Sports: Super Dodge Ball
Featuring everyone's favourite Kunio-kun this arcade game is a gloriously Japanese take on the oft maligned sport of dodgeball. While many versions and ports of Super Dodge Ball haven't made it outside Japan, the NES version adds a bit extra and if you can swallow the graphic and speed downgrade it's definitely the version to pick up for someone looking to bean a blocky bloke in the bonce with a ball.

Competitive: Atoms
Distributed in full on demo disks by Amiga Power and Amiga Format twice in 1993 and again in 1996 this turn based game sees up to four players placing single atoms in a grid, stacking multiple atoms to make them explode into adjoining squares for huge chain reactions with the aim of overwhelming your opponent. There's a rather excellent Linux version called KAtoms, but these days a Windows version is all but impossible to come by but since it was on a demo disk for free, it's not really piracy if you emulate it. Arr!

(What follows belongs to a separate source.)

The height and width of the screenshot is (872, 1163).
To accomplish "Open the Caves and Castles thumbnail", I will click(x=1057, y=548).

Massively Multiplayer Online Games: War Thunder
While not a personal favourite anymore, War Thunder has both air and ground combat at varying degrees of simulation and is sure to provide at least a few hours of enjoyment in each mode. It's also free so you've got nothing to lose by giving it a look.

Casual Games: Peggle
A gamified version of pachinko, Peggle offers up a fair few levels of colourful peg-tagging fun where you launch a ball down the board and hope you're not a bit crap at judging where it'll go. So very relaxing.

Music Game: Symphony
Symphony takes your music tracks and builds a shoot em up stage out of it. Upon completing the stage you get a weapon randomly generated from the games selection so you're always encouraged to keep playing looking for the elusive Furia weapons.

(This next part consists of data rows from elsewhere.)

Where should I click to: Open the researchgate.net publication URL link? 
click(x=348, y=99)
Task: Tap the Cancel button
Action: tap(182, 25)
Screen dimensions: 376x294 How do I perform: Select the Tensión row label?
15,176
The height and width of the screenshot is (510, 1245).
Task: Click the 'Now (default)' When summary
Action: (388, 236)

Party Game: Fortune Street
A more serious party game than Mario Party and more akin to Monopoly but maybe a bit less likely to ruin your friendships. Known as Boom Street in some territories and relatively easy to find, it's well worth checking out for board and party game lovers.

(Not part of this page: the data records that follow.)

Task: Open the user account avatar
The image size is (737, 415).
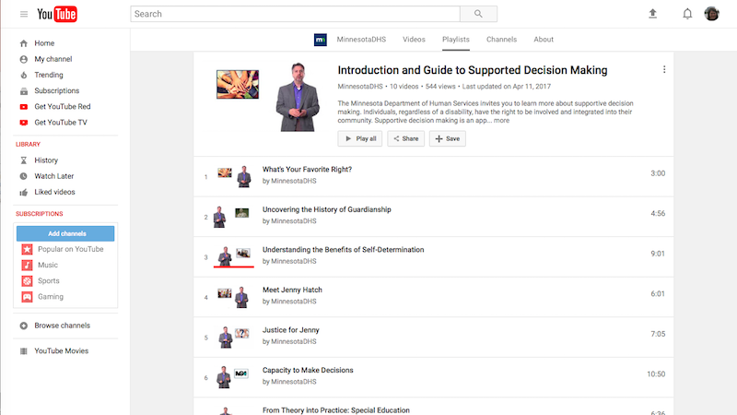Action: (712, 14)
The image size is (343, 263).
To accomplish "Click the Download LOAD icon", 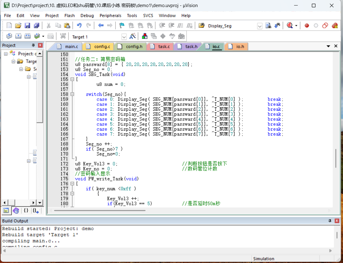I will [63, 36].

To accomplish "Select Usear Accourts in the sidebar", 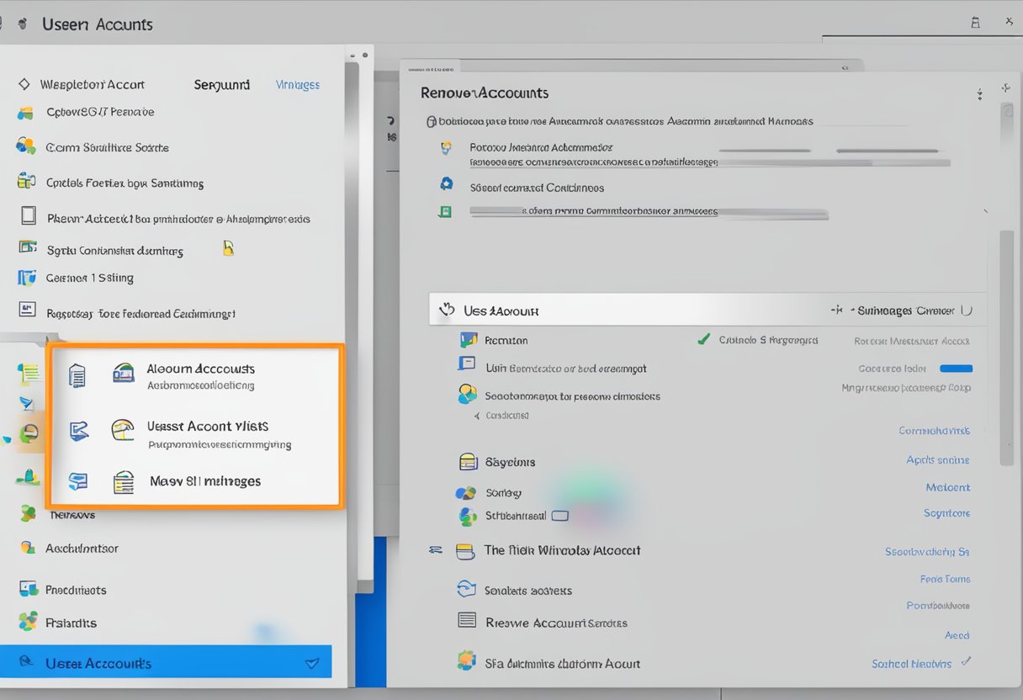I will 166,662.
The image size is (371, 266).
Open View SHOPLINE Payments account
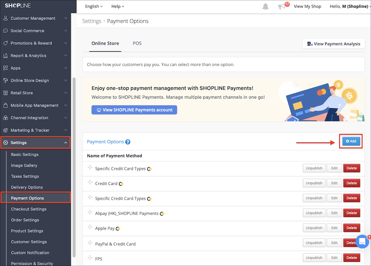pyautogui.click(x=134, y=110)
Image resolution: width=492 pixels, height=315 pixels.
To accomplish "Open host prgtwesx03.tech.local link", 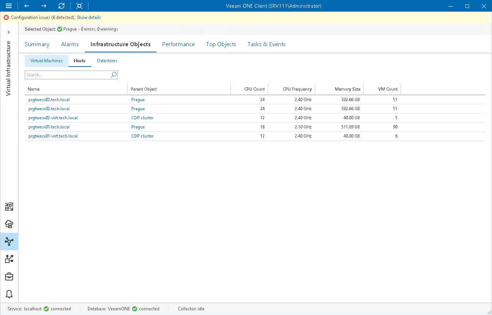I will (49, 100).
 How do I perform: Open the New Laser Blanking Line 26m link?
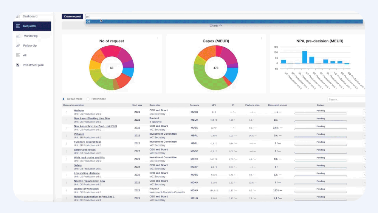pyautogui.click(x=91, y=118)
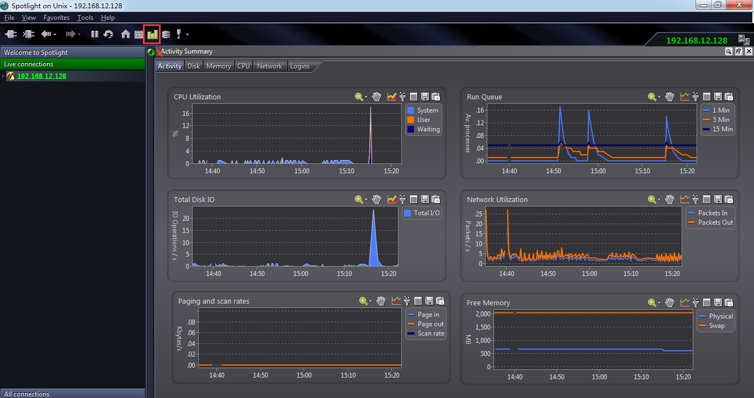The height and width of the screenshot is (398, 754).
Task: Open the alarm exclamation dropdown arrow
Action: click(188, 35)
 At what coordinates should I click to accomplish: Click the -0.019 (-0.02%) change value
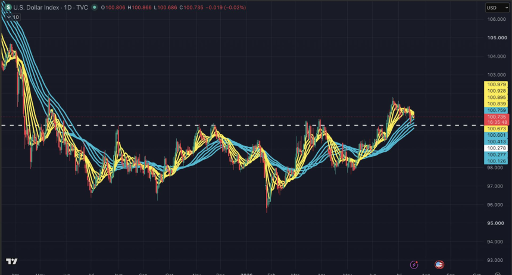226,7
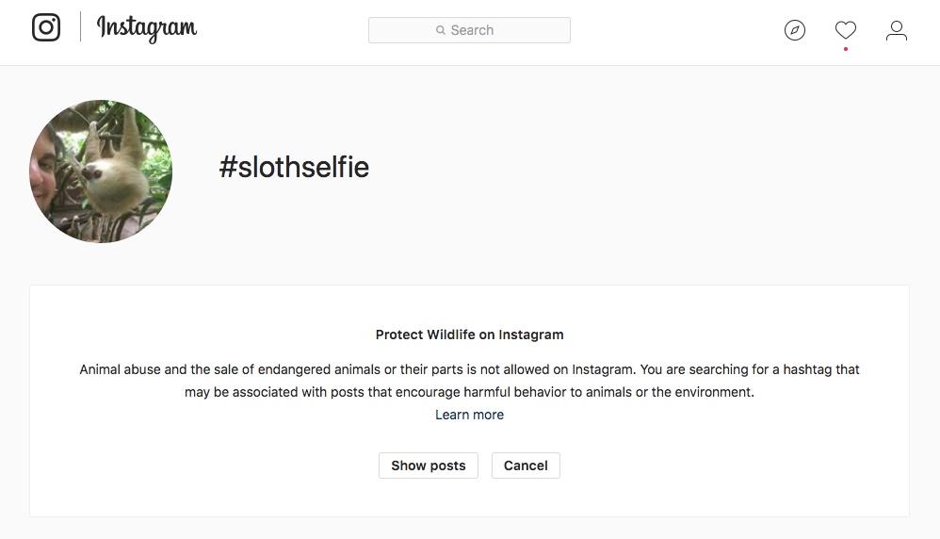940x539 pixels.
Task: Dismiss the warning with Cancel button
Action: click(x=526, y=466)
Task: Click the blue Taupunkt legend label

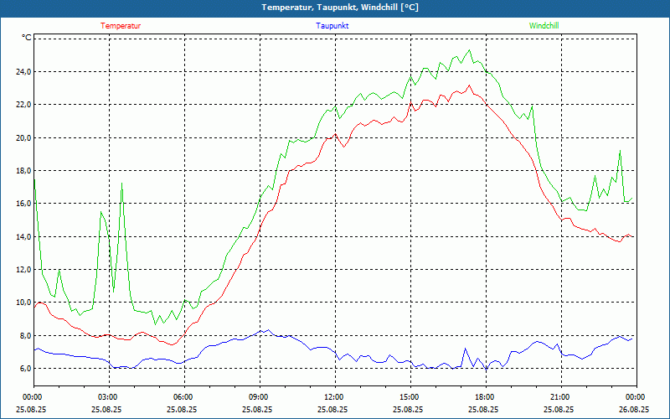Action: 332,26
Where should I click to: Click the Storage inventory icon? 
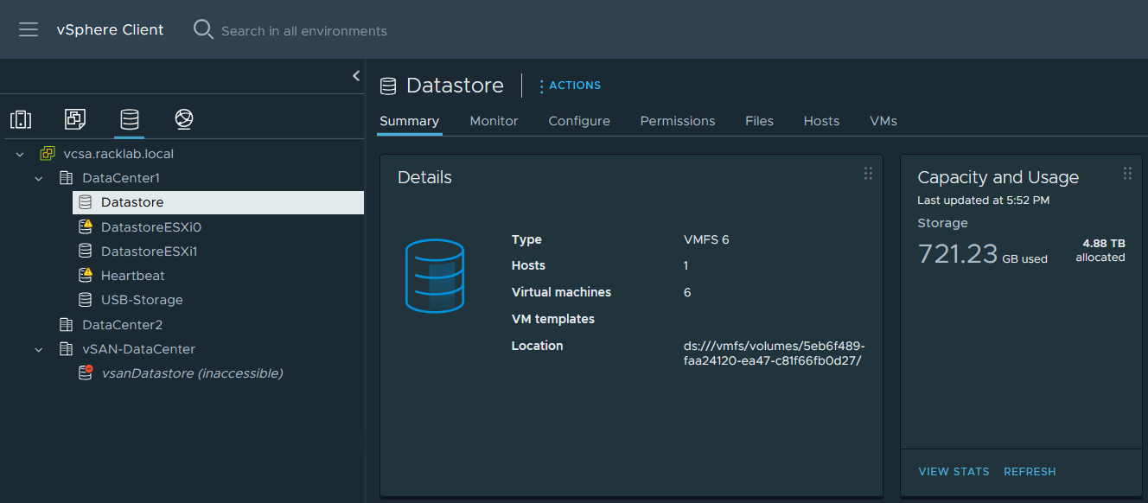(129, 118)
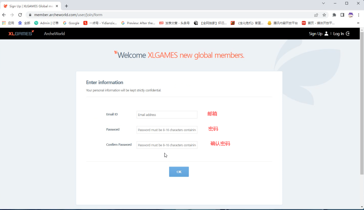364x210 pixels.
Task: Open the browser extensions puzzle icon
Action: [334, 15]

Programming Game: Hack & Slash
Your sword is a USB dongle, and slapping enemies and objects actually allows you to edit the variables in the games code. At first you feel like a god when you unlock a door or make an enemy weak and then you feel like a prat for accidentally summoning ten thousand turtles a second and crashing the game. For Zelda fans looking for something new or gamers after a quality adventure that'll make you think and feel good this is a must have.

Puzzle Games: Tetris
It's the progenitor of all puzzle games, the simple game of making lines out of shapes for points. Whether you play on the Gameboy or one of the many many derivative versions it's just not possible to topple Tetris from its celestial throne of best puzzle game ever. Alternatively, there's the Professor Layton games which aren't really puzzle games so much as games made of puzzles, they're also rather splendid.

Board Games: Talisman
A faithful computer recreation of the questing and conquering board game of the same name. The developers have poured a whole host of care into every aspect of the game to accurately digitize the hundreds of cards from characters to creatures to loot. Various rule sets are also supported, as well as house rules and expansion decks that introduce loads of new features. Offline and online play are supported too, so there's no safer way not to get punched when you land on your mate's tile and choose to take his gold in a fight.

Card Games: Chainsaw Warriors
Solitaire for geeks. You are Chainsaw Warrior, the Darkness is threatening the world and you're going to delve through two decks of perilous event cards with your chosen gear and trusty dice to mince zombies, rats and cultists all the while hoping you've got what it takes to pull the Darkness card and shoot him in the face with a sweet ass giant gun and save the day.